# Action item
From the line containing "Viewport: 1456px width, 819px" through the last line of the records, print every line exactly and nothing more.

# Items listed in a dataset
==========

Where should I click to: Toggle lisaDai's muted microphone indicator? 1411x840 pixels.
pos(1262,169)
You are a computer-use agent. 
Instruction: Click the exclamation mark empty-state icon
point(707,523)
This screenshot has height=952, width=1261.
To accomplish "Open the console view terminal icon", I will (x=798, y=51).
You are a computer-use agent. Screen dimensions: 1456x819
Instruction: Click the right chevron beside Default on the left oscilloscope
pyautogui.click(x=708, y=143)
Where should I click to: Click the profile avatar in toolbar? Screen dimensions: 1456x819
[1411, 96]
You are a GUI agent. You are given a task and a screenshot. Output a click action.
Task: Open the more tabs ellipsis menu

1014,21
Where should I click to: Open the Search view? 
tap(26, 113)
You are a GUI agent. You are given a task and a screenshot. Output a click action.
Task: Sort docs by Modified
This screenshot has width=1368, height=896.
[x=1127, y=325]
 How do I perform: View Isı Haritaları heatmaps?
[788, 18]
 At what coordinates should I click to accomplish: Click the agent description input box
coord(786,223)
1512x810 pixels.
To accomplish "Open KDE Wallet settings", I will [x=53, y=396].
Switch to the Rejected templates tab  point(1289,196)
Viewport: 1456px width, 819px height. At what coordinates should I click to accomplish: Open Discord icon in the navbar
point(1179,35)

==========

# Task answer
Viewport: 1456px width, 819px height. At what coordinates should I click to accomplish: Open Discord icon in the navbar
point(1179,35)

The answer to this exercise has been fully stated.